◆ **HOW TO COMPLETE THIS TASK**: Your output should repeat the entries below exactly. It should contain no images.

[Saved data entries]
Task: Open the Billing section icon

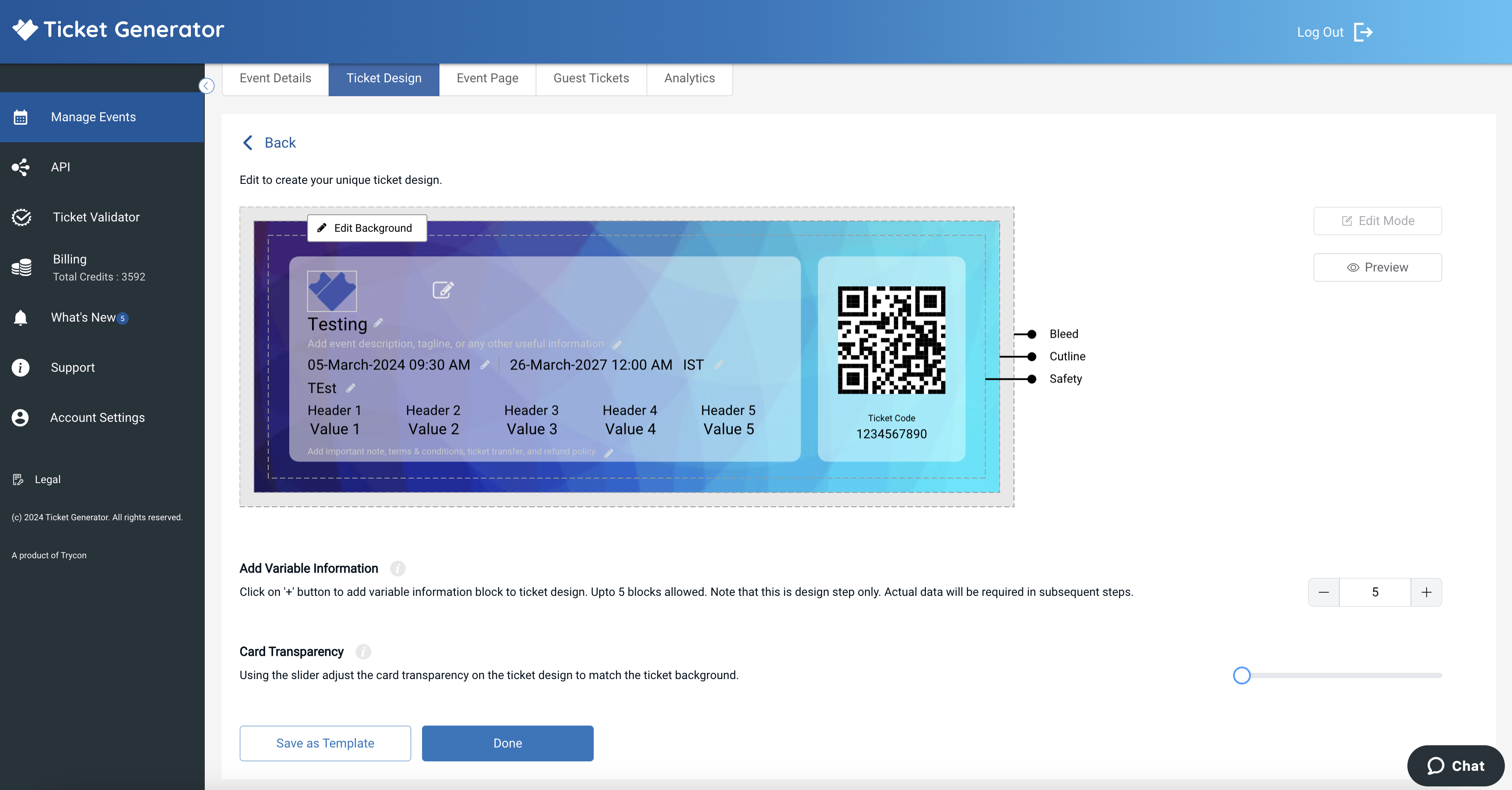Action: [x=21, y=267]
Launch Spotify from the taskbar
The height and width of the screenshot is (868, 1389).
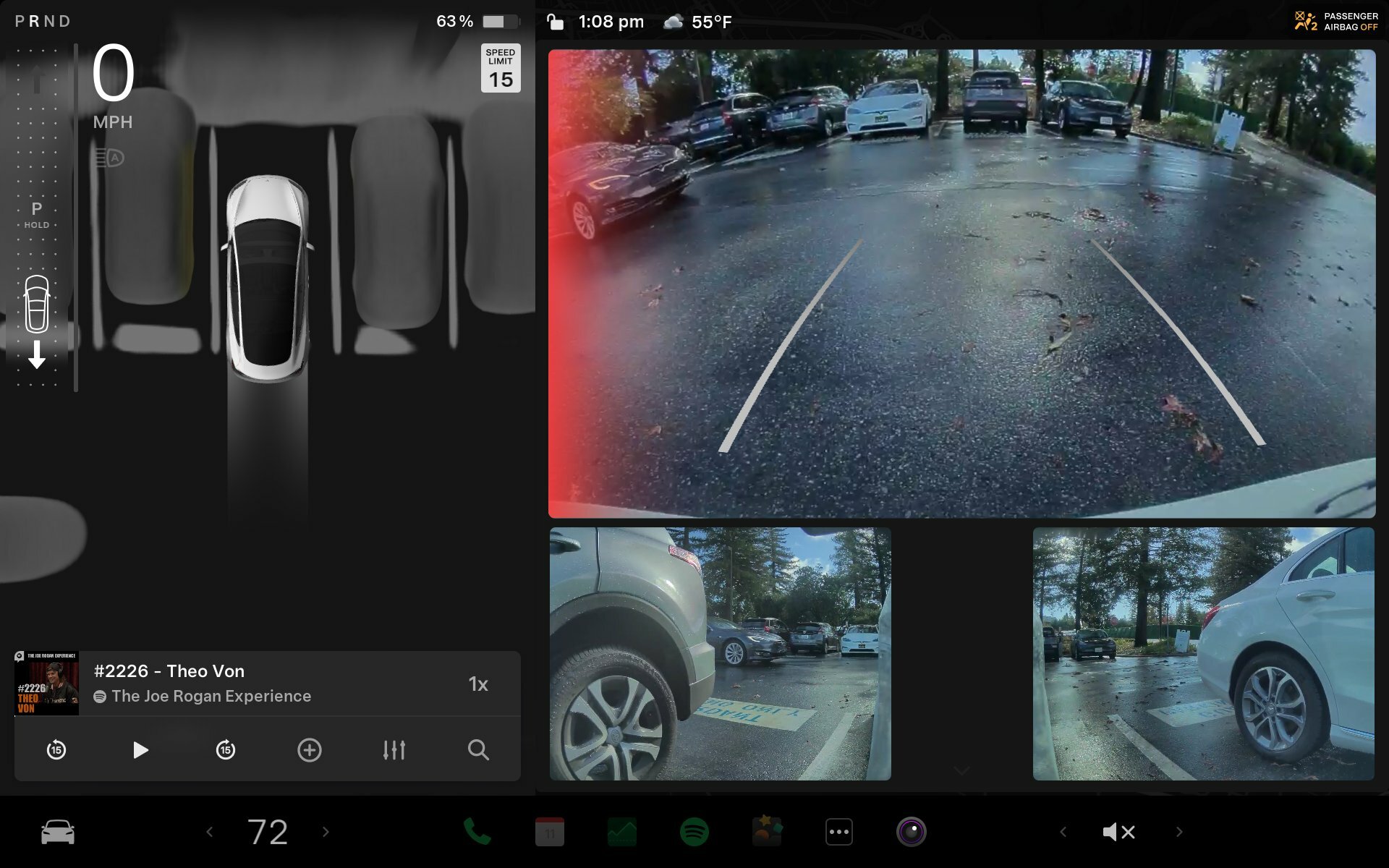click(694, 832)
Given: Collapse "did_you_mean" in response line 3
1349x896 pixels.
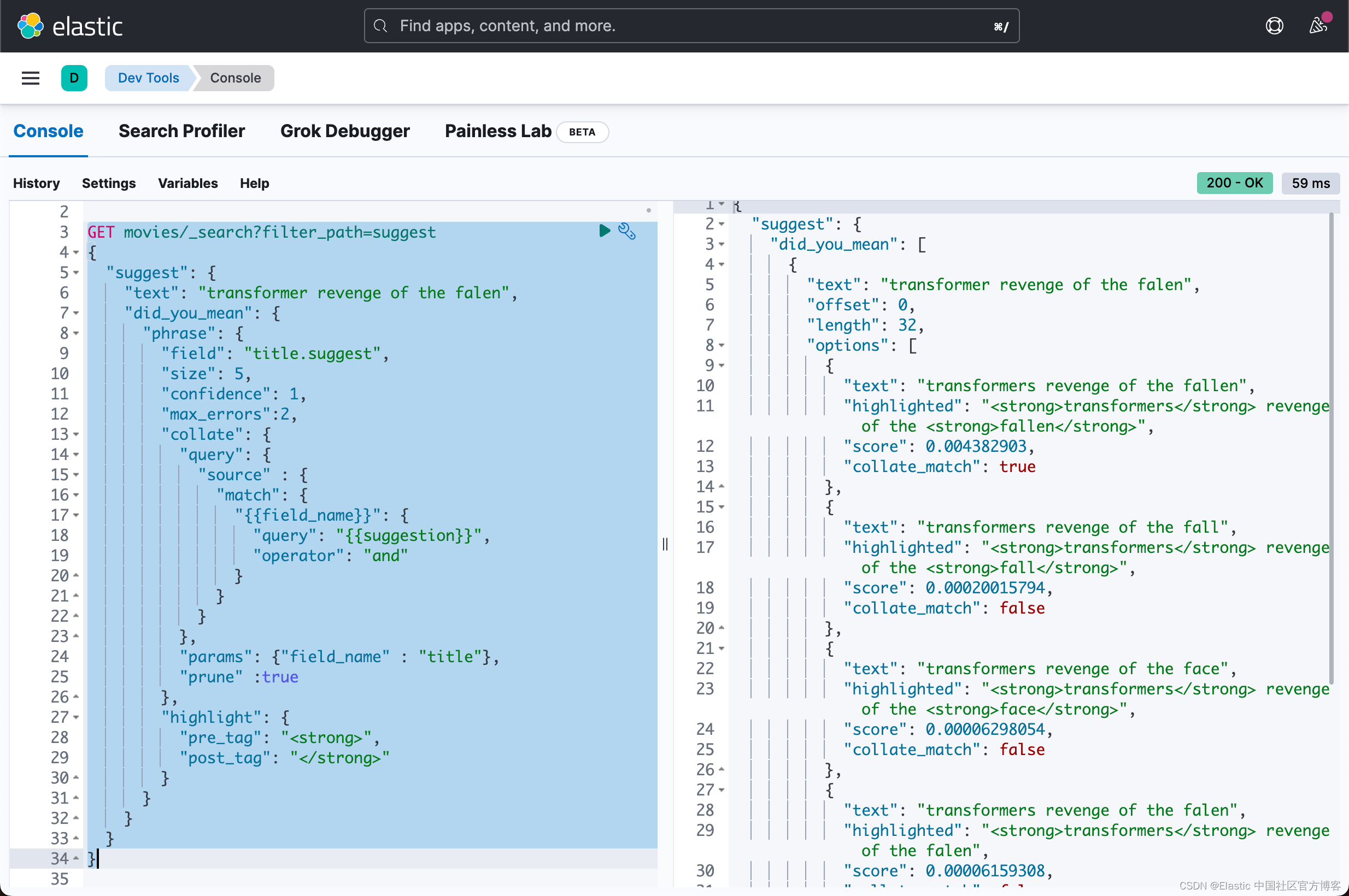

◆ **SOLUTION FOR THIS EXERCISE**:
Task: Open the Billing section icon

Action: [x=21, y=267]
Launch Spotify from the taskbar
The height and width of the screenshot is (868, 1389).
click(694, 832)
Given: Collapse "did_you_mean" in response line 3
1349x896 pixels.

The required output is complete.